> _Excerto selecionado_
Blogosfera de terceira geração

O recente artigo de José Pacheco Pereira - A bloguização da comunicação social - mete o dedo na ferida de uma degradação continuada do exercício de opinião, tanto nos blogues como na imprensa escrita. Curiosamente, quase ao mesmo tempo, João Lopes publicava um outro artigo de contornos próximos - A infância dos blogs.
Pacheco Pereira e João Lopes têm sido dos poucos autores capazes de produzir sociologia crítica sobre a blogosfera, questionando as especificidades da sua prática em Portugal. Este último afirma que a blogosfera adquiriu uma extensão imensa sem ter passado por um verdadeiro processo de maturação. Talvez isto não seja completamente certo se observado numa perspectiva internacional, mas parece próximo da verdade quando analisado no plano da nossa conjuntura. Entre nós nunca se afirmou uma cultura ou uma ética blog, discussão travada aberta e entusiasticamente na blogosfera ainda no início da década. Em Portugal, a explosão do fenómeno blog ocorre com o aparecimento das grandes plataformas – blogger, wordpress, sapo – ou seja, à blogosfera de segunda geração. E vemos hoje um fenómeno ainda mais surpreendente a que eu chamo de blogosfera de terceira geração: uma apropriação livre e espontânea da ferramenta blog, totalmente desinteressada da sua história e função original, suporte a conteúdos de download ilegal, pornografia barata, notícias de especialidade copiadas sem referenciação ou edição sobre consolas, wrestling, cinema, etc…
A horizontalidade da blogosfera é um prolongamento dessa cultura de relativização absoluta. Num espaço onde tudo vale o mesmo já nada tem valor. O paralelismo dos “temas fracturantes”, espécie de regurgitação compulsiva de questões que estão carregadas de complexidade real, denuncia esse absoluto simplismo de quem não é mais capaz de discutir o que quer que seja, da ausência de uma sombra que seja de reciprocidade.
Nesta opacidade ofusca-se em razão o que se troca por uma mera lógica de rejeição ou colagem, uma dinâmica opinativa que nada já tem de expressão intelectual mas antes de uma mera dissimulação identitária, de “acknowledgement” de grupo. A grupusculização de que fala Pacheco Pereira.

> _Material recolhido_
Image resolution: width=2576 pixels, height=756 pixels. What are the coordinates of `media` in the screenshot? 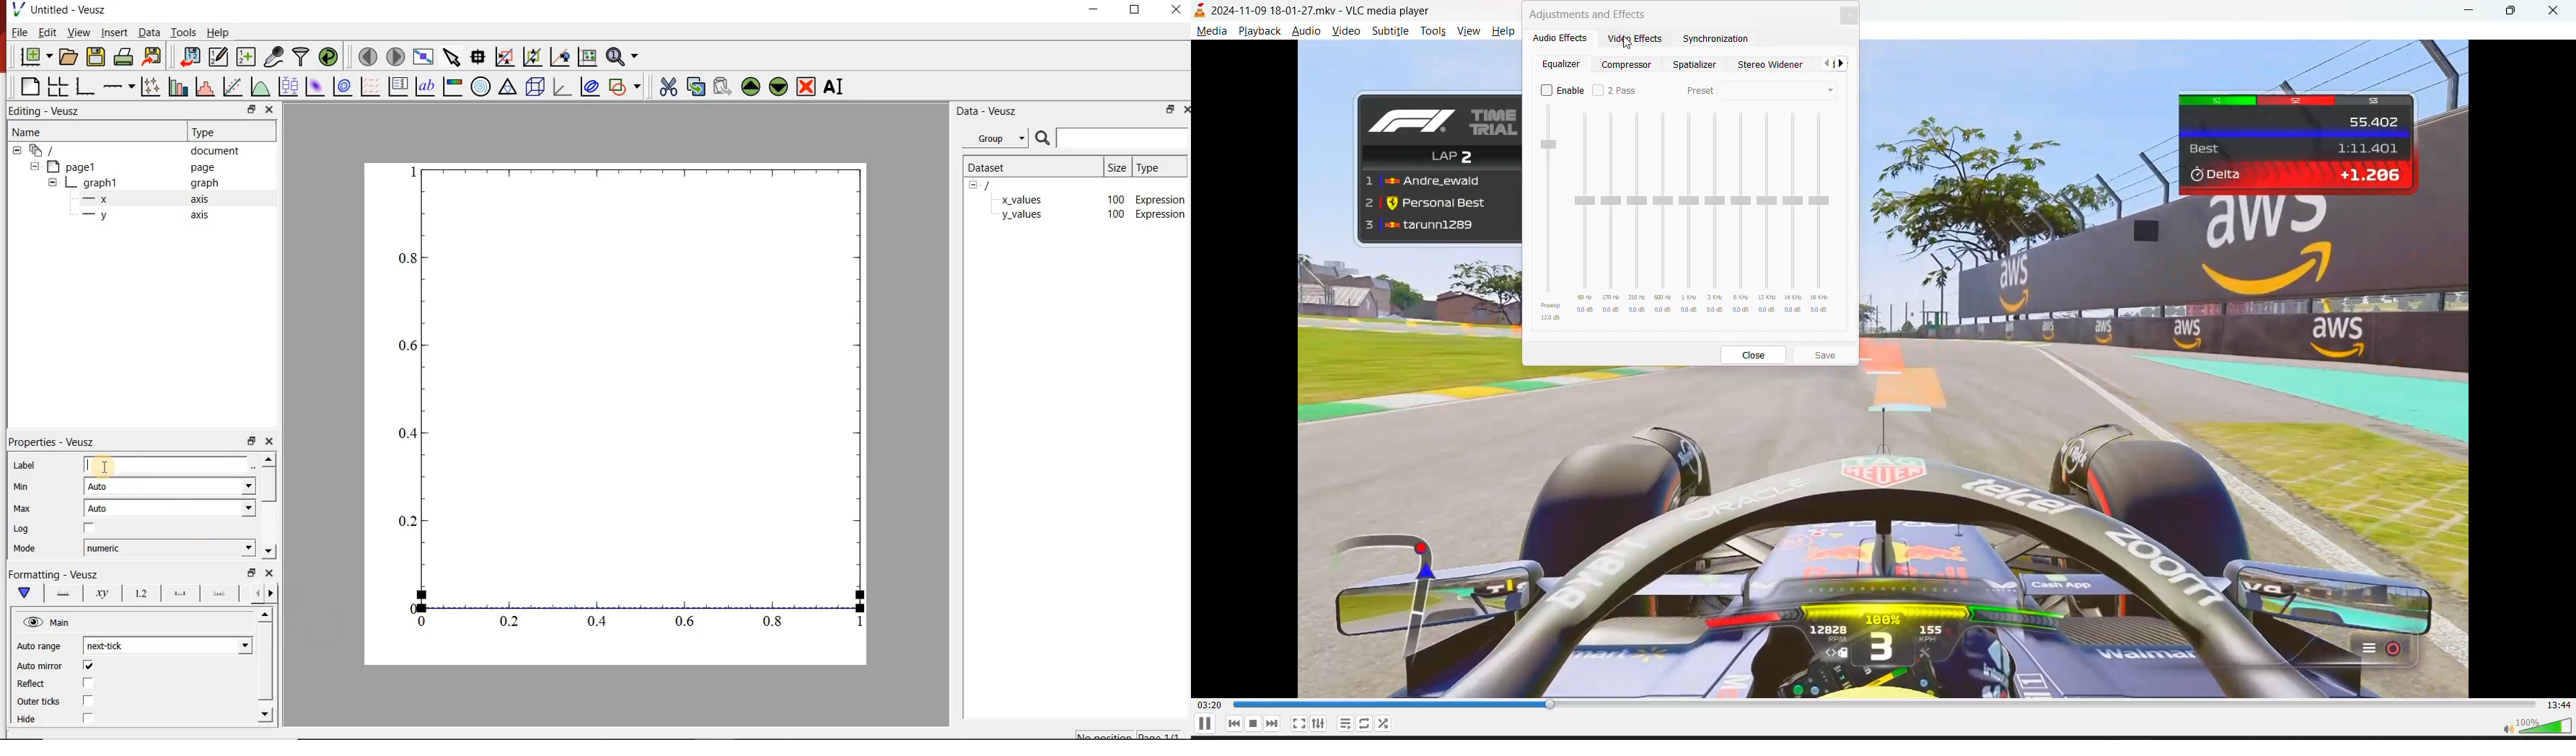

> _Requisitos do exercício_
a. Segundo o excerto sobre a blogosfera, com o aparecimento de que plataformas ocorre a explosão do fenómeno blog em Portugal?
b. Prossiga o excerto sobre a blogosfera portuguesa a partir da última frase apresentada.
Este material provém de outra fonte, sem relação com o excerto.

> _Resultados_
a. Com o aparecimento das grandes plataformas: blogger, wordpress e sapo.

b.
A decadência do exercício da opinião é mais um reflexo dessa devastadora terraplanagem intelectual em que vivemos e em que os blogs participam alegremente. A aparente agitação de conflitos de opinião não é apenas, como diz João Lopes, resultado de uma dimensão totalitária da agressividade sem pensamentos. É também o epitáfio de um domínio de simulação absoluta em que já nada, realmente, tem consequências. Um lugar em que nada acontece. A vitória da idiocracia.
Há quem chame a isto liberdade.

7 comentários:

  1. Tudo o que aqui é afirmado pode ser visto como uma verdade; mas não nos podemos esquecer que o rápido desenvolvimento e proliferação deste tipo de plataformas, como todo de produto que hoje em dia se destina a um rápido consumo, impõe à partida uma apropriação imediata e desregulada, sem edição, quer por parte de quem comenta ou de quem posta.
    A meu ver este tipo de plataformas tem os dias contados já que a sociedade assim o exige, na busca constante de inovação; outra diferente e mais evoluída aparecerá. É esta inovação permanente e cada vez mais acelerada, que impõe estratégias agressivas de adaptabilidade e de promoção que não deixam tempo ou espaço para se editar ou legislar seja o que for.
    O séc. XXI começa pois como o século da desregulamentação - porque as regras vigentes são cada vez mais desajustadas da realidade, e da autogestão - já que o futuro é hoje e o dia-a-dia a única certeza de que somos e controlamos a nossa parca realidade.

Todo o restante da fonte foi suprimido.